Sushi: Pretty recently I bought this kurta which said it was made from “100% manmade fiber”. I first ironed it at the silk temperature and it was not getting ironed. So then I ironed it at the cotton temperature and the fibers dissolved!
Sushi: Yeah. I had only worn this once!
Aditi: That I did not expect! I guess it depends on what man made fiber. It’s strange to just say “manmade fiber”. Why wouldn’t they say what fiber?
Sushi: Exactly. Which is why I thought of this question, and brought it up in whatever crude way. But I think its definitely a design problem, whether the solution is in terms of educating the customer, or just having a better labelling system.
Aditi: Or just making clothes simple, you know! Why complicate the washing and ironing of a garment so much? Even to reduce the number of clothes that go into the washing machine, I often just air them out and wear them again on alternate days.
Sushi: Even washing something too many times reduces the lifespan. I also read that washing on a lower temperature also helps in most cases.
Aditi: That is, you don’t need to heat up water while washing clothes.
Sushi: So altogether its a win-win for sustainability.
We just talked about how the technology can improve a lot but not actually become more sustainable or have a positive impact unless you rethink the parameters. Do you have any thoughts on how textiles can get “smarter”, what that would mean and if textiles can solve problems which are related to technology.
Aditi: I don’t know if you’ve heard of the Google Jacquard project. What they did was, they wove conductive yarn into fabric. And they have this tag that they attach to that material so you can do gesture functions over the tag and it controls the garment in certain ways.

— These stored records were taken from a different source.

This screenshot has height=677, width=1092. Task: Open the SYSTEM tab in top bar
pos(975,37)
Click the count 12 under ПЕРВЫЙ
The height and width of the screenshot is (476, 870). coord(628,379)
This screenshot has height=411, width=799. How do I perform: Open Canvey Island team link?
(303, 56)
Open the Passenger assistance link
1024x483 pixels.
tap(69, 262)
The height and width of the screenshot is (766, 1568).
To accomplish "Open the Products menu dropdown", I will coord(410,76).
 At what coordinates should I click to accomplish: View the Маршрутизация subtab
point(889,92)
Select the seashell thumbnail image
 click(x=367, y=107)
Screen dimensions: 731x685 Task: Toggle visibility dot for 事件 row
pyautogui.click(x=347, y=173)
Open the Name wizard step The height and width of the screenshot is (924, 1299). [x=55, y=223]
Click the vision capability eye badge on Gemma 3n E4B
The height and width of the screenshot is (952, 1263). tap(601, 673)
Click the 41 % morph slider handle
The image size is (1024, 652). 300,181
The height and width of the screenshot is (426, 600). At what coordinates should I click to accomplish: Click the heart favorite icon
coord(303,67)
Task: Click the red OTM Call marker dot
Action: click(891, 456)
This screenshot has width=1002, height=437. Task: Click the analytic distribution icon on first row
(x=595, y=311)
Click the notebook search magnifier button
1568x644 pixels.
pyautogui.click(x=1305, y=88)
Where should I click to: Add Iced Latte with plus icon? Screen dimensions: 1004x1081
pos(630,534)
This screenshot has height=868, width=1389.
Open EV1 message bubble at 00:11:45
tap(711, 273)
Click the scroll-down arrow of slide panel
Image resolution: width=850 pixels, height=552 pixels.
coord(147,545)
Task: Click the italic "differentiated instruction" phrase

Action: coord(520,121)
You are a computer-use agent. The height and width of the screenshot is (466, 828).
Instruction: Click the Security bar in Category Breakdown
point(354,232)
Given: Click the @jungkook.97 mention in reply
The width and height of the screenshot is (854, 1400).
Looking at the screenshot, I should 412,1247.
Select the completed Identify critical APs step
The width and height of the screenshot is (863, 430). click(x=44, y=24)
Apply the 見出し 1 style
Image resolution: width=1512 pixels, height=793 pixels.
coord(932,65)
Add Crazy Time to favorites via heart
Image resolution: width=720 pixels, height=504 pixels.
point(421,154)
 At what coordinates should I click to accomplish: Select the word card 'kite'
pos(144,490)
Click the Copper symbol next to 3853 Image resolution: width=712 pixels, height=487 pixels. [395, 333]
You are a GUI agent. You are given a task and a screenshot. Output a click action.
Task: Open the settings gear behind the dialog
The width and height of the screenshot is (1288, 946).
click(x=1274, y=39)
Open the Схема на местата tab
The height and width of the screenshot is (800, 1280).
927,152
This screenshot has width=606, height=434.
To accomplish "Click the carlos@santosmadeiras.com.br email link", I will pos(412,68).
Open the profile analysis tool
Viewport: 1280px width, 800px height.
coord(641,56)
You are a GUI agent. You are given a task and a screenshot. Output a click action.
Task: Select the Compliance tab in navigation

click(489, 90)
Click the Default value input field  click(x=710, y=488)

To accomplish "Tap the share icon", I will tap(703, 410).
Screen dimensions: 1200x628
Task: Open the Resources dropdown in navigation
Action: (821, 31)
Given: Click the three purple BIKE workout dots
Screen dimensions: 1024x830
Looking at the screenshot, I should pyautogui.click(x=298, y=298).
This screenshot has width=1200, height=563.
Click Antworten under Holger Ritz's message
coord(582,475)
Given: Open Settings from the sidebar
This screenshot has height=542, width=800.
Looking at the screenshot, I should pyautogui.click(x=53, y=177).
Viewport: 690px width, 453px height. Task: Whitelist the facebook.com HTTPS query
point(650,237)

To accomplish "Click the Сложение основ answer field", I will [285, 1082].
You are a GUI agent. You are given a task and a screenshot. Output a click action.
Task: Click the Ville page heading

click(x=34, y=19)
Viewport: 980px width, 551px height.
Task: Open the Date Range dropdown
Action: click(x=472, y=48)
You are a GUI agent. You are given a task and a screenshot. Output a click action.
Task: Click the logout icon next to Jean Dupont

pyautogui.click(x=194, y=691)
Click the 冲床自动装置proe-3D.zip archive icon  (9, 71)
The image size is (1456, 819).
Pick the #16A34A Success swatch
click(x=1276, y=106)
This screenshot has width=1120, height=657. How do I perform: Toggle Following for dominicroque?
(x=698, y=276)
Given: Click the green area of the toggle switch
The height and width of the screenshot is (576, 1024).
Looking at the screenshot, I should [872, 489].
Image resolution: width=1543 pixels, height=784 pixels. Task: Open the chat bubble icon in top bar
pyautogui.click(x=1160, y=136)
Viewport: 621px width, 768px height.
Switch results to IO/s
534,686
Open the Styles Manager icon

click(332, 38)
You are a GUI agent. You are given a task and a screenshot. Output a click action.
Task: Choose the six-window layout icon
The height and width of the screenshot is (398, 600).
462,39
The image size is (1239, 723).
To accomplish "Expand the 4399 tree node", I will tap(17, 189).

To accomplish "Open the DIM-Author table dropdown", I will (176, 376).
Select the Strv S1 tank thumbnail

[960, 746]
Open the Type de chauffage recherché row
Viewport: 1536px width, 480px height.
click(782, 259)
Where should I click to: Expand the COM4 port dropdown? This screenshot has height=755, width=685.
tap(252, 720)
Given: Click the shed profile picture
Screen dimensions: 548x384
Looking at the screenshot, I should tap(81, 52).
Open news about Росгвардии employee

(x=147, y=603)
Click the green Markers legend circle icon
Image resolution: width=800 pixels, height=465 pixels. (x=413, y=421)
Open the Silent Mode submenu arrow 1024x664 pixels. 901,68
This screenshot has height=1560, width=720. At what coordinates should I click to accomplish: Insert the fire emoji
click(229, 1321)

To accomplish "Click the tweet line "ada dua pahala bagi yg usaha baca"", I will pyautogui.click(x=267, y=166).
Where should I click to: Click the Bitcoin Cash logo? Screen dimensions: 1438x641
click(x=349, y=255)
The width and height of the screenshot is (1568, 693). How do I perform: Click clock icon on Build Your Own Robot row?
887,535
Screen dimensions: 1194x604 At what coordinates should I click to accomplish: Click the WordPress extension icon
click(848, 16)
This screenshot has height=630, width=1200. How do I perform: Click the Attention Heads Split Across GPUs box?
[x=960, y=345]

Aditi: Or you can use the garment to give instructions to your phone. So if you double tap on your sleeve, it takes a picture on your phone. I guess its still in a very nascent stage, but it does have a lot of potential to become quite fantastic. Ive even read somewhere – I’m not exactly sure what the material is – its sort of biomimicry where according to the temperature, the material opens and closes. And its not a mechanical thing. In the google example they had used conductive wires, but this is not that. This is some bacteria that they’ve used, something complex.
There’s also something called bio-couture. They make textiles out of algae and fungus. So you can even grow the textile into the pattern that you want. If you have a stencil of arts, you can grow it in that form. Basically, saving on cutting waste.
Sushi: I guess that would kind of cost a lot, having a little algae factory of algae workers so to speak, that’s producing something for you.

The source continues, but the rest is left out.